Consumer inflation edges up at the start of 2025

 

By Koketso Mano

Headline inflation was 3.2% y/y in January, up from 3.0% in December. The print was in line with our and the market expectation. Monthly pressure was 0.3%, led by contributions from core and food inflation.

Core inflation was 0.2% m/m, and 3.5% y/y. Services inflation eased to 4.0% y/y, from 4.2% previously, but had some monthly pressure that was driven by financial services. This is while core goods inflation lifted slightly from 2.1% y/y to 2.3%.

Average fuel prices lifted by 0.9% m/m but were 4.5% lower than in January 2024.

Food and non-alcoholic beverages (NAB) inflation was 2.4% y/y, having eased from 2.5% in December. Monthly inflation of 0.4% was driven by meat, cereals and vegetables.

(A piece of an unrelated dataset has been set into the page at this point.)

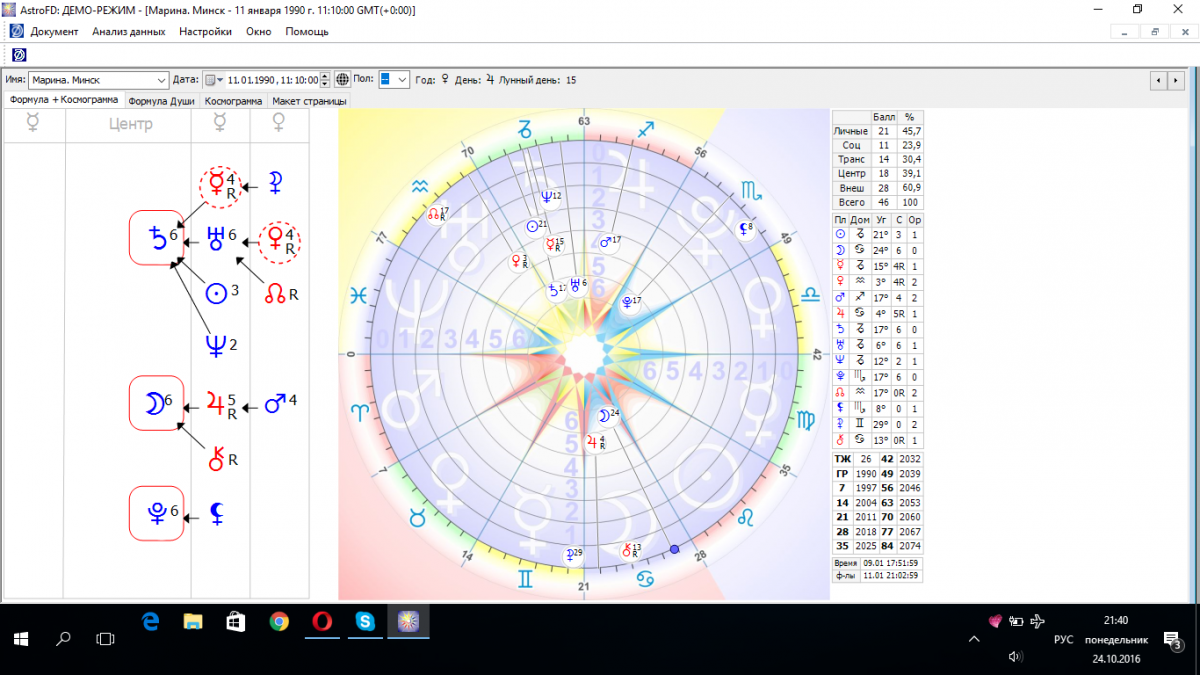Viewport: 1200px width, 675px height.
Task: Click Jupiter symbol in formula diagram
Action: [x=214, y=402]
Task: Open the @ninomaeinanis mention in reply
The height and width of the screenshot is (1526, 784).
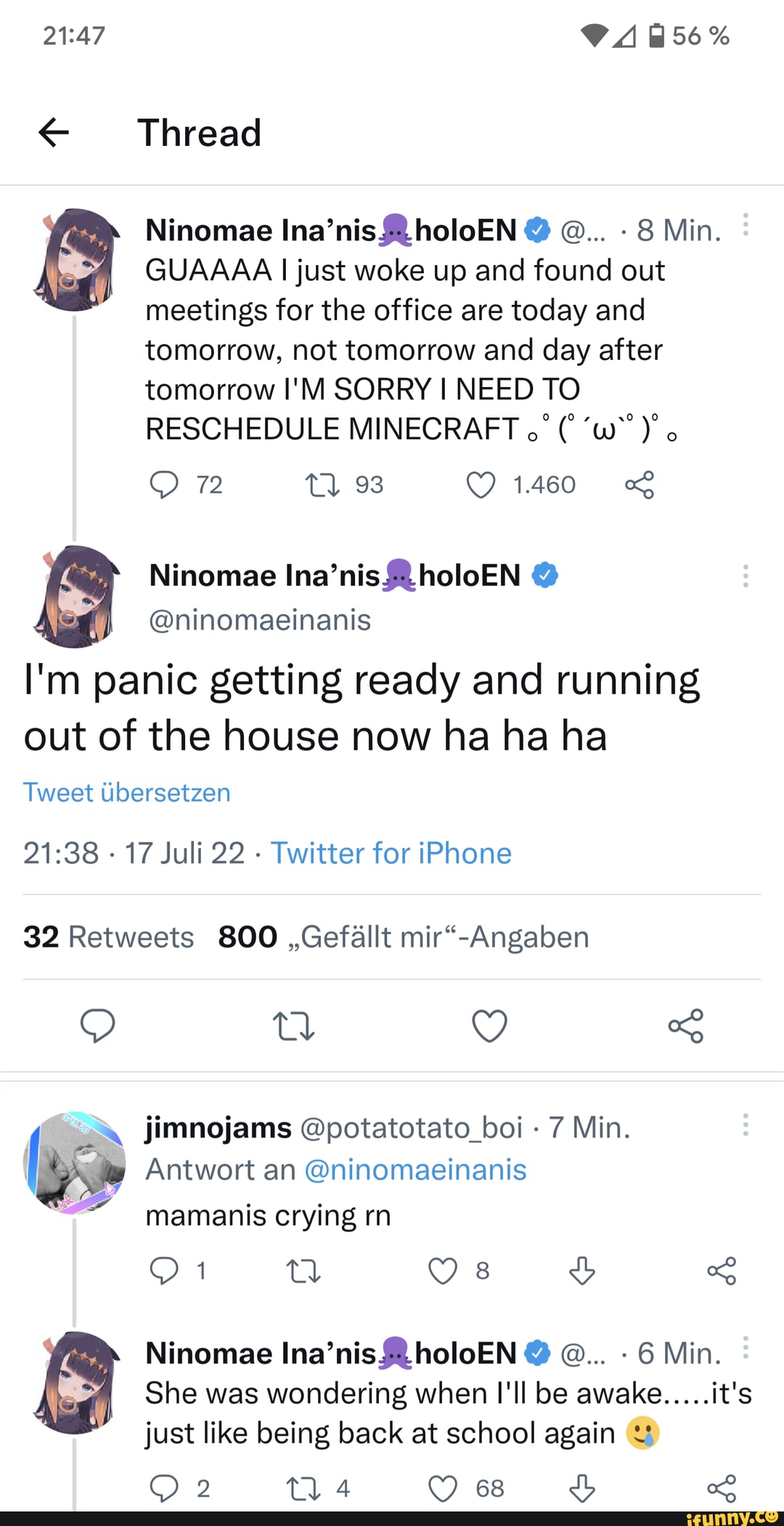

In accordance with international standards, Stats SA has adjusted the CPI basket. This included a reclassification of categories and application of new weights following the 2022/23 Income and Expenditure Survey of households. The index reference period has also been updated from December 2021 to December 2024. This update has added downward pressure to our forecast for 2025 inflation, as high-inflation items such as health insurance have a lower weight and low-inflation items such as communication services have a higher weight. However, volatile components such as food as well as restaurants and hotels have a higher weight, which adds volatility to the outlook.

Outlook

Inflation should remain subdued in 1H25 before rising steadily into the second half of the year. We see headline inflation posting 3.5% in February and settling above 5% by the end of the year. This will be mainly on account of fading positive base effects and improving demand. Nevertheless, we currently anticipate that average inflation will be softer than in 2024.

Risks to the outlook include a more robust normalisation in services inflation as well as a faster acceleration in administered price inflation, especially water services. In addition, any hike in the VAT rate would raise annual inflation. Furthermore, global policy uncertainty should weigh on emerging market currencies including the rand.

The February inflation print is scheduled for release on 19 March. Major periodical surveys conducted in February include health services and insurance (6.98% weight in CPI).